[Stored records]
[start]

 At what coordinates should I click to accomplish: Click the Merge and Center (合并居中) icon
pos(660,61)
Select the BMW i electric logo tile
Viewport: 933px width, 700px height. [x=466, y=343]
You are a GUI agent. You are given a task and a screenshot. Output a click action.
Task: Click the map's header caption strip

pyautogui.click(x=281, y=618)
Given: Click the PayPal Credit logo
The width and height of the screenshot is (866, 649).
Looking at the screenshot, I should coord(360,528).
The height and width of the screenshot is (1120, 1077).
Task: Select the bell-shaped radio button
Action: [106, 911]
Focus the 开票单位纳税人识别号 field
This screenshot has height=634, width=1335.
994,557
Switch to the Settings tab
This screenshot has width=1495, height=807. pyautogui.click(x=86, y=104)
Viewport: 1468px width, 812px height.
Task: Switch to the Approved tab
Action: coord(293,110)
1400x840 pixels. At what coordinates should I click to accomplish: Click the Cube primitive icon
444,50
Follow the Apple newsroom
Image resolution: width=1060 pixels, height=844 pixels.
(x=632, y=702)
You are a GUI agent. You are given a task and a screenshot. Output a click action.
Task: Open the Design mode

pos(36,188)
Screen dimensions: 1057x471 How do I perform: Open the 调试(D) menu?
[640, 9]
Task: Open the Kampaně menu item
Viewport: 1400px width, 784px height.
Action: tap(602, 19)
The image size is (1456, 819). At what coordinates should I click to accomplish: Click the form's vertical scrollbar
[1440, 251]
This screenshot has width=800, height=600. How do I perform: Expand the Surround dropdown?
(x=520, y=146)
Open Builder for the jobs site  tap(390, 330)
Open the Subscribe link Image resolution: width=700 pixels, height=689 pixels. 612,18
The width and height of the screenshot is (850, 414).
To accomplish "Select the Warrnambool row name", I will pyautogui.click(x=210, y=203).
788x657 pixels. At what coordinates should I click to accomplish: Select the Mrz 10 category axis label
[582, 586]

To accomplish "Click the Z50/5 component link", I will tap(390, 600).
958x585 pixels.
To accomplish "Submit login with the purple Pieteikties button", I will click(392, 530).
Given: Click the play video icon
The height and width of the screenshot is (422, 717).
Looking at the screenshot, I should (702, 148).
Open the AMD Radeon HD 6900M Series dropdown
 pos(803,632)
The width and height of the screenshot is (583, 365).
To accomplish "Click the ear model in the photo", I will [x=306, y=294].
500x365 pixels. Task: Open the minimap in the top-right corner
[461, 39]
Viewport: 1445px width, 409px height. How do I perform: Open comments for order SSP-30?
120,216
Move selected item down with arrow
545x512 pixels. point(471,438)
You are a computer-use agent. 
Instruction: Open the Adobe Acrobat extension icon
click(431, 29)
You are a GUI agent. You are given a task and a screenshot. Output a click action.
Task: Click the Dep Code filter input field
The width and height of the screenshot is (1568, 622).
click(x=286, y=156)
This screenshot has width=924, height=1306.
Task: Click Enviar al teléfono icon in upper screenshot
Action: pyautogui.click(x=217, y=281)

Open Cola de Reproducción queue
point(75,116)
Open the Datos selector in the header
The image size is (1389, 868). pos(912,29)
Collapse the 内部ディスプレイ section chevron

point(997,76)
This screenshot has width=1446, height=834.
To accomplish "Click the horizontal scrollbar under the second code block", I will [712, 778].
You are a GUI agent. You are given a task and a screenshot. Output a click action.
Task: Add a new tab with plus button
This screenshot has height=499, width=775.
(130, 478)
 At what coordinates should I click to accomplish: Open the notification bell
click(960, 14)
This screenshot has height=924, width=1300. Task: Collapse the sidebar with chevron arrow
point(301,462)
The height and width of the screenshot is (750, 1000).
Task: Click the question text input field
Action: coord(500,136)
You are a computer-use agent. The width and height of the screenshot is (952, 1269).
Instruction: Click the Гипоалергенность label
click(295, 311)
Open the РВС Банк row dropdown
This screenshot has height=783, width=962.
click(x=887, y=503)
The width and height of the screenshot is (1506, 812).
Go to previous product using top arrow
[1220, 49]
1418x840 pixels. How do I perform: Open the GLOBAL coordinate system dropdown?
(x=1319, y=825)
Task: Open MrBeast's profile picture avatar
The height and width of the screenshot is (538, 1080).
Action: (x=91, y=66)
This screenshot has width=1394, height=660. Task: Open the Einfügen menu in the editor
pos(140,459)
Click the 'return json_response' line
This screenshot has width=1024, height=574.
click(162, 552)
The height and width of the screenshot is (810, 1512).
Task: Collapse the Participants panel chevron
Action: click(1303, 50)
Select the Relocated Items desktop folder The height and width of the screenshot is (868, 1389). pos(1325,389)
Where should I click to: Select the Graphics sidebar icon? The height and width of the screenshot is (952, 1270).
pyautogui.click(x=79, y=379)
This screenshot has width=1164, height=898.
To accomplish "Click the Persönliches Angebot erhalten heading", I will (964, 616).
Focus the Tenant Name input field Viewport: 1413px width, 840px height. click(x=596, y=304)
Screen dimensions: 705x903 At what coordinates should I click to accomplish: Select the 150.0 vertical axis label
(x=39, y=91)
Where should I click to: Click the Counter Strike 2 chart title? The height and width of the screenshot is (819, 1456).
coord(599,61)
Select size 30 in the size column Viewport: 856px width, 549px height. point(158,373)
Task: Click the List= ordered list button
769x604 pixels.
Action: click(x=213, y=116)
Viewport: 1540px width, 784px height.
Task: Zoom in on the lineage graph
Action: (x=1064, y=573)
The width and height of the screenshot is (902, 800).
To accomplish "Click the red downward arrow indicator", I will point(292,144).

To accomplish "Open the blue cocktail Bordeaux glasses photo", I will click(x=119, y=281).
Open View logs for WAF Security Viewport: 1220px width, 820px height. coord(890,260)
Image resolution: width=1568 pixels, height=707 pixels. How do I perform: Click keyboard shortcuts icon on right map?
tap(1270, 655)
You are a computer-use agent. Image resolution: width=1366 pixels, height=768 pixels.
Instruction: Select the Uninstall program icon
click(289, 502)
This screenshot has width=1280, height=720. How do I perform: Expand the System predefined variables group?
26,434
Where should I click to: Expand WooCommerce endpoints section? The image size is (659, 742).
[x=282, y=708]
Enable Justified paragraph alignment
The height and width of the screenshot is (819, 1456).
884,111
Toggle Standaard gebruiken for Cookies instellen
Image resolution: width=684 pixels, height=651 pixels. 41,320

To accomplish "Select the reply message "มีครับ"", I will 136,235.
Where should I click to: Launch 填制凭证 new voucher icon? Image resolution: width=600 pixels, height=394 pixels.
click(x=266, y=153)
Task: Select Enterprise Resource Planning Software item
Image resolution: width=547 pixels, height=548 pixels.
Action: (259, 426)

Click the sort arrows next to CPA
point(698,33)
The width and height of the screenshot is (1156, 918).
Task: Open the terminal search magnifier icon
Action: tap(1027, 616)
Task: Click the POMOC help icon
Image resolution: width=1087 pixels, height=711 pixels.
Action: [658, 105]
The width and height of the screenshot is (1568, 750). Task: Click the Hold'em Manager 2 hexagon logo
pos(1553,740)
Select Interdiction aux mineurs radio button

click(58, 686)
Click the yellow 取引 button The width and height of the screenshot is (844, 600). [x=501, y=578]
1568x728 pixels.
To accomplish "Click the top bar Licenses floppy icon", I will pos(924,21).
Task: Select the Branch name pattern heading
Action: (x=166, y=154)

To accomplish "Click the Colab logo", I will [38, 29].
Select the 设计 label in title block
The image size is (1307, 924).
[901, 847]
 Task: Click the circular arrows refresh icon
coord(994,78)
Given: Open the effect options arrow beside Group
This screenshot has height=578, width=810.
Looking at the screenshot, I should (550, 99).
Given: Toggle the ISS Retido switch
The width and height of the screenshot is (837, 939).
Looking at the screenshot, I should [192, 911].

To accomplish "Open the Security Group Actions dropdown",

[end]

▶ _Brief_:
State how many of the lines above contain the string "resolution", giving only the number.

▶ _Problem solution_:
8